» About this task
The full set of records must be set down verbatim.

» Material for this task
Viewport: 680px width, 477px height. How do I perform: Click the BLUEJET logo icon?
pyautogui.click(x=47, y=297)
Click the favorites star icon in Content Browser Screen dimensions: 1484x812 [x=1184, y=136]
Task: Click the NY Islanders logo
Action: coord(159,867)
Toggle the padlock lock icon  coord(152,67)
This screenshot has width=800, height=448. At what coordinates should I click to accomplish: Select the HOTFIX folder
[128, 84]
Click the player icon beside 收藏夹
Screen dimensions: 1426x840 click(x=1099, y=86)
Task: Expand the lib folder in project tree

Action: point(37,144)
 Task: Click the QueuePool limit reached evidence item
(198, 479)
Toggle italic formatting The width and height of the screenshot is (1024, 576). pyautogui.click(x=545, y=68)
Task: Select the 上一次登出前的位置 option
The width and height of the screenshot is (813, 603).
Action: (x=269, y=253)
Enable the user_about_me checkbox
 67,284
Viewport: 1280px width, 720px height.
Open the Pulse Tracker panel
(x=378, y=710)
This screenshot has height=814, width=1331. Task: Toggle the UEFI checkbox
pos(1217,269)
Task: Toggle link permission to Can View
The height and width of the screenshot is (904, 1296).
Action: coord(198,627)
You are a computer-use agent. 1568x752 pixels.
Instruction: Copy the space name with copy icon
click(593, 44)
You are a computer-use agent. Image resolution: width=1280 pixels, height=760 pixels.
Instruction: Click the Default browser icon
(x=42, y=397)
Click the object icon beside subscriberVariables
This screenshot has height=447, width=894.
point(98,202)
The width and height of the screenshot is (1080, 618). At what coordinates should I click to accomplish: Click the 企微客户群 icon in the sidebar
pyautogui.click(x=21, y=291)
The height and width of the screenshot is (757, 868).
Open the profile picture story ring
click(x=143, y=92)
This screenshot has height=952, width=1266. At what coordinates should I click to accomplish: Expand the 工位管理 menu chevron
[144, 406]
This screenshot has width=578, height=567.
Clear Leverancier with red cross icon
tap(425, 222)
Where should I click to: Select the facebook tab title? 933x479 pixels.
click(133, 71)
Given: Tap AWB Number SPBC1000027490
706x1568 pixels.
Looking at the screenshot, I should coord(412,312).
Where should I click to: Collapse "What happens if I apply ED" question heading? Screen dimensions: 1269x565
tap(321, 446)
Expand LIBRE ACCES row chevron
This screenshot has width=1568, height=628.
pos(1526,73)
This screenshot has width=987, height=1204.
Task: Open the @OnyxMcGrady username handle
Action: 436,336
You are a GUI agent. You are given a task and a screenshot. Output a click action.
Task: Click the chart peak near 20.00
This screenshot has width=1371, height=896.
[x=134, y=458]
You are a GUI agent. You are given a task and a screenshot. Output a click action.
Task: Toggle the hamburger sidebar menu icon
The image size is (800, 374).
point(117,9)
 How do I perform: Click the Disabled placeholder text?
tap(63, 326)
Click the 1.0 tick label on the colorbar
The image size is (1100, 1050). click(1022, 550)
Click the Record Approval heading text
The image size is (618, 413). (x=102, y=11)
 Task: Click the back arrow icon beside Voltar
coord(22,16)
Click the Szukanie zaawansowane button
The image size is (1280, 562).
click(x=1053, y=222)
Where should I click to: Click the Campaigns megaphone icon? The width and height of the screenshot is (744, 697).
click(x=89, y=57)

» Task output
Viewport: 680px width, 477px height. How do I perform: Click the BLUEJET logo icon?
pyautogui.click(x=47, y=297)
Click the favorites star icon in Content Browser Screen dimensions: 1484x812 [x=1184, y=136]
Task: Click the NY Islanders logo
Action: coord(159,867)
Toggle the padlock lock icon  coord(152,67)
This screenshot has width=800, height=448. At what coordinates should I click to accomplish: Select the HOTFIX folder
[128, 84]
Click the player icon beside 收藏夹
Screen dimensions: 1426x840 click(x=1099, y=86)
Task: Expand the lib folder in project tree

Action: point(37,144)
 Task: Click the QueuePool limit reached evidence item
(198, 479)
Toggle italic formatting The width and height of the screenshot is (1024, 576). pyautogui.click(x=545, y=68)
Task: Select the 上一次登出前的位置 option
The width and height of the screenshot is (813, 603).
Action: (x=269, y=253)
Enable the user_about_me checkbox
 67,284
Viewport: 1280px width, 720px height.
Open the Pulse Tracker panel
(x=378, y=710)
This screenshot has height=814, width=1331. Task: Toggle the UEFI checkbox
pos(1217,269)
Task: Toggle link permission to Can View
The height and width of the screenshot is (904, 1296).
Action: coord(198,627)
You are a computer-use agent. 1568x752 pixels.
Instruction: Copy the space name with copy icon
click(593, 44)
You are a computer-use agent. Image resolution: width=1280 pixels, height=760 pixels.
Instruction: Click the Default browser icon
(x=42, y=397)
Click the object icon beside subscriberVariables
This screenshot has height=447, width=894.
point(98,202)
The width and height of the screenshot is (1080, 618). At what coordinates should I click to accomplish: Click the 企微客户群 icon in the sidebar
pyautogui.click(x=21, y=291)
The height and width of the screenshot is (757, 868).
Open the profile picture story ring
click(x=143, y=92)
This screenshot has height=952, width=1266. At what coordinates should I click to accomplish: Expand the 工位管理 menu chevron
[144, 406]
This screenshot has width=578, height=567.
Clear Leverancier with red cross icon
tap(425, 222)
Where should I click to: Select the facebook tab title? 933x479 pixels.
click(133, 71)
Given: Tap AWB Number SPBC1000027490
706x1568 pixels.
Looking at the screenshot, I should coord(412,312).
Where should I click to: Collapse "What happens if I apply ED" question heading? Screen dimensions: 1269x565
tap(321, 446)
Expand LIBRE ACCES row chevron
This screenshot has width=1568, height=628.
pos(1526,73)
This screenshot has width=987, height=1204.
Task: Open the @OnyxMcGrady username handle
Action: 436,336
You are a GUI agent. You are given a task and a screenshot. Output a click action.
Task: Click the chart peak near 20.00
This screenshot has width=1371, height=896.
[x=134, y=458]
You are a GUI agent. You are given a task and a screenshot. Output a click action.
Task: Toggle the hamburger sidebar menu icon
The image size is (800, 374).
point(117,9)
 How do I perform: Click the Disabled placeholder text?
tap(63, 326)
Click the 1.0 tick label on the colorbar
The image size is (1100, 1050). click(1022, 550)
Click the Record Approval heading text
The image size is (618, 413). (x=102, y=11)
 Task: Click the back arrow icon beside Voltar
coord(22,16)
Click the Szukanie zaawansowane button
The image size is (1280, 562).
click(x=1053, y=222)
Where should I click to: Click the Campaigns megaphone icon? The width and height of the screenshot is (744, 697).
click(x=89, y=57)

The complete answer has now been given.